--- Enunciado ---
Transcreve fielmente, do texto sobre Porto da Lage, o trecho que vai de "Sem qualquer base" até "Mendo, Cem Soldos.".

--- Excerto fornecido ---
Porto da Lage desempenhou, através da estação de caminhos de ferro, durante mais de sessenta anos, o papel importantíssimo de porta de entrada,  na cidade de Tomar e no interior centro do país, do que de novo acontecia pelo mundo em todos os aspectos. Por ela passaram as mercadorias e equipamentos destinados às novas indústrias, ao comércio, à agricultura, bem como as personalidades e as novidades culturais e científicas. De uns e outras fomos dando conta neste blog, com recurso às notícias existentes nos arquivos da imprensa local. Estou certa que pesquisas na imprensa nacional e em espólios fotográficos da época trarão acréscimos riquíssimos ao conhecimento do papel da Estação de Paialvo na vida económica-social da região de Tomar. Aos jovens estudantes de História, Sociologia,enfim Ciências Sociais em  geral que se interessam por história contemporânea e têm de apresentar a sua dissertação de final de curso, podem crer que tema mais inédito, inexplorado e com mais potencialidades é difícil de encontrar! Fica a ideia, completamente free!!
Mas Porto da Lage é mais do que "a estação". Esta é um capítulo da sua vida, mais um que se enquadra no seu nome - Porto- ponto de encontro de uma estrada com um curso de água. Este ponto de encontro e descanso de viajantes da estrada real, antes a estrada medieval, antes ainda a via romana, com a vetusta ribeira da Beselga, é o seu destino. 
Os estudiosos das vias de comunicação dizem que há locais que, pelas razões imperiosas da geografia-  localização, relevo, cursos de água,clima,etc, proporcionam e fazem confluir para si diversas vias tornando-os centros viários de pequenas áreas, regiões, países.  

Sem qualquer base científica, atrevo-me a especular que PL é um desses locais. Ao longo de séculos não se tornou uma verdadeira povoação,como as vizinhas Vales, Casal da Fonte, Paço, Porto Mendo, Cem Soldos.
Foi um local de passagem durante séculos, com habitantes residuais. Tornou-se maior durante um período de tempo, graças a uma família com muitos filhos que lá construiu casas para a maioria dos filhos mas que, quando estes partiram ficou, novamente, com  população residual.
Mas, repito,  Porto da Lage manteve, mantém, sempre a sua matriz: lugar de passagem.
Repare-se na actual bomba de combustível, com café, e no lugar de venda que se instalou ao lado! O centro de Porto da Lage deslocalizou-se (odeio esta palavra, mas cadê outra?) para aqui. De novo, toda a região vem comprar o pão,o leite, as sementes, os alfobres,  a Porto da Lage. Vem, sinal dos novos tempos, buscar dinheiro, pôr gasolina. Esperemos pelo sapateiro (com costureira, engomadeira, tatuador, tudo incluído como agora se usa), que funileiros parece que já não há em lado nenhum! Porto da Lage continua a ser central, um ponto de encontro. As outras, as aldeias, continuam lá, onde os antigos as puseram, Deus saberá porquê, mas os seus povos continuam a vir, abastecer-se, tomar café, beber um copo, trocar impressões, aqui, em Porto da Lage, onde não vive ninguém. (MFM)

--- Dados ---

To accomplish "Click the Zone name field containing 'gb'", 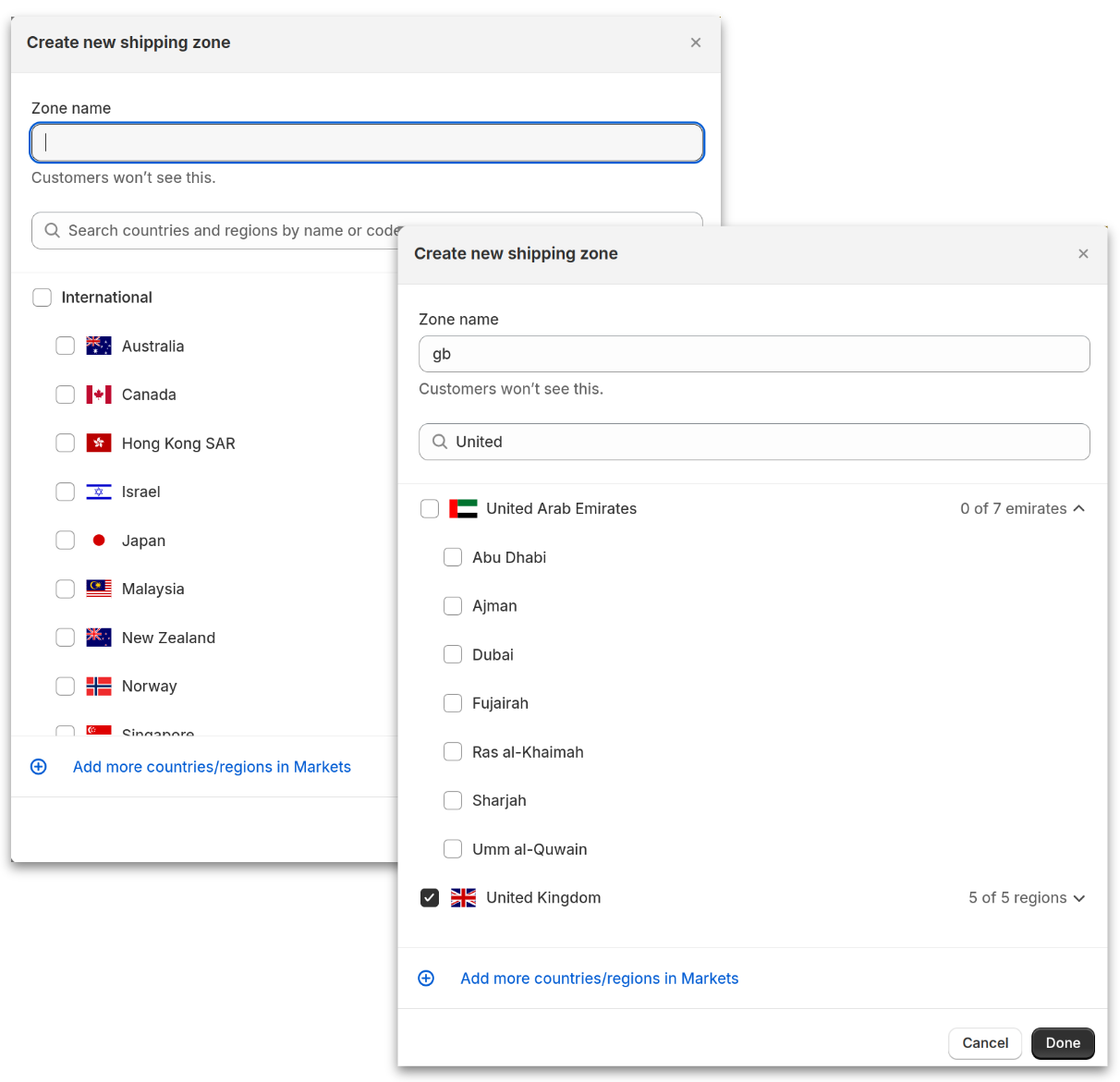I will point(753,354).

---

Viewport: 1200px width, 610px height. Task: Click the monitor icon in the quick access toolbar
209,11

--- Resolução ---
Sem qualquer base científica, atrevo-me a especular que PL é um desses locais. Ao longo de séculos não se tornou uma verdadeira povoação,como as vizinhas Vales, Casal da Fonte, Paço, Porto Mendo, Cem Soldos.